Segment Start: Dataset records

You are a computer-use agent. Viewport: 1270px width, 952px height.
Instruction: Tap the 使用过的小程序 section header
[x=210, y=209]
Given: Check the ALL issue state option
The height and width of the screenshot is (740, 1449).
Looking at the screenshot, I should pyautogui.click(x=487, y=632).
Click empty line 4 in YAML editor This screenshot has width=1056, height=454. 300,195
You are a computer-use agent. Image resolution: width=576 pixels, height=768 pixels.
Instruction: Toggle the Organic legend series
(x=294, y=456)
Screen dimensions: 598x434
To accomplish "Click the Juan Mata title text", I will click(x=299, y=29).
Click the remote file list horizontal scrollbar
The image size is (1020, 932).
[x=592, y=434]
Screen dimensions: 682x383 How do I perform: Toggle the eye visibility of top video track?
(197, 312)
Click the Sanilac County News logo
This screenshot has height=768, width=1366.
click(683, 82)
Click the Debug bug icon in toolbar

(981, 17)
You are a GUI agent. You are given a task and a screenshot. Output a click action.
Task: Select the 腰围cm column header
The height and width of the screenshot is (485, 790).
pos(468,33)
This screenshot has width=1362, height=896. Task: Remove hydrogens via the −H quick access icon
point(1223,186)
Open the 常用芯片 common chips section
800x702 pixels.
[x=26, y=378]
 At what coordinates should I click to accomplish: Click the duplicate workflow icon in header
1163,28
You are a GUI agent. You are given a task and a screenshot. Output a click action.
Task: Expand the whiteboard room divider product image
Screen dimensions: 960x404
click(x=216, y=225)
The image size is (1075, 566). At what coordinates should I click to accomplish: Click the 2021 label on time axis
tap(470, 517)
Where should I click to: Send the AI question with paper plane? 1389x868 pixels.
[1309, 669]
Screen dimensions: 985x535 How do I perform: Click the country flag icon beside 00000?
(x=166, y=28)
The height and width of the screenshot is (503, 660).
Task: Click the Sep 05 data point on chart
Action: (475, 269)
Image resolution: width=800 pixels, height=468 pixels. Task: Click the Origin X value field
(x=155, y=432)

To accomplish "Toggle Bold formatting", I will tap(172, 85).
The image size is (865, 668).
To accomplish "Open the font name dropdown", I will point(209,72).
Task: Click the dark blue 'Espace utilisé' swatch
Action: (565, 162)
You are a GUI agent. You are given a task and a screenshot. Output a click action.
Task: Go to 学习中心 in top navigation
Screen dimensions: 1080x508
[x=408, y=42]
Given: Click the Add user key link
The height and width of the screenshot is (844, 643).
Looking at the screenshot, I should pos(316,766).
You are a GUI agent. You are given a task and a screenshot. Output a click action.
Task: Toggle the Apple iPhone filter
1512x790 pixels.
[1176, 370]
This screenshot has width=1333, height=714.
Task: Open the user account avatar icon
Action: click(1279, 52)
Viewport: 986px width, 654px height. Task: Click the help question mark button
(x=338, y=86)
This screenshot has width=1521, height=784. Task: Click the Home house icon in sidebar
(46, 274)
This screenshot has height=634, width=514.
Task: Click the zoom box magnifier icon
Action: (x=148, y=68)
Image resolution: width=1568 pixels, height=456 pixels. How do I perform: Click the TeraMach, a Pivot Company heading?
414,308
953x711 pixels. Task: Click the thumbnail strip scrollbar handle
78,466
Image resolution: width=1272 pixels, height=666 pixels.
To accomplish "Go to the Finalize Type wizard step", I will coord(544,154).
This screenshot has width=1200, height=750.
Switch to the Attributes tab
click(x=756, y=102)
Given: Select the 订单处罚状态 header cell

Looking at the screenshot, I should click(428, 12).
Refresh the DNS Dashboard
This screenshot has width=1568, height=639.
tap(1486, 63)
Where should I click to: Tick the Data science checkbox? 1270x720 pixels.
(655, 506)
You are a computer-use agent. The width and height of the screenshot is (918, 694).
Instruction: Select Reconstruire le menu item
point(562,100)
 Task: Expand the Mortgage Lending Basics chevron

Segment End: Dataset records

Your answer must consist only of the lines from the one containing "Refresh the DNS Dashboard" through the last line of the data above, both included, exactly as written.

**Exercise result:**
Refresh the DNS Dashboard
This screenshot has width=1568, height=639.
tap(1486, 63)
Where should I click to: Tick the Data science checkbox? 1270x720 pixels.
(655, 506)
You are a computer-use agent. The width and height of the screenshot is (918, 694).
Instruction: Select Reconstruire le menu item
point(562,100)
 Task: Expand the Mortgage Lending Basics chevron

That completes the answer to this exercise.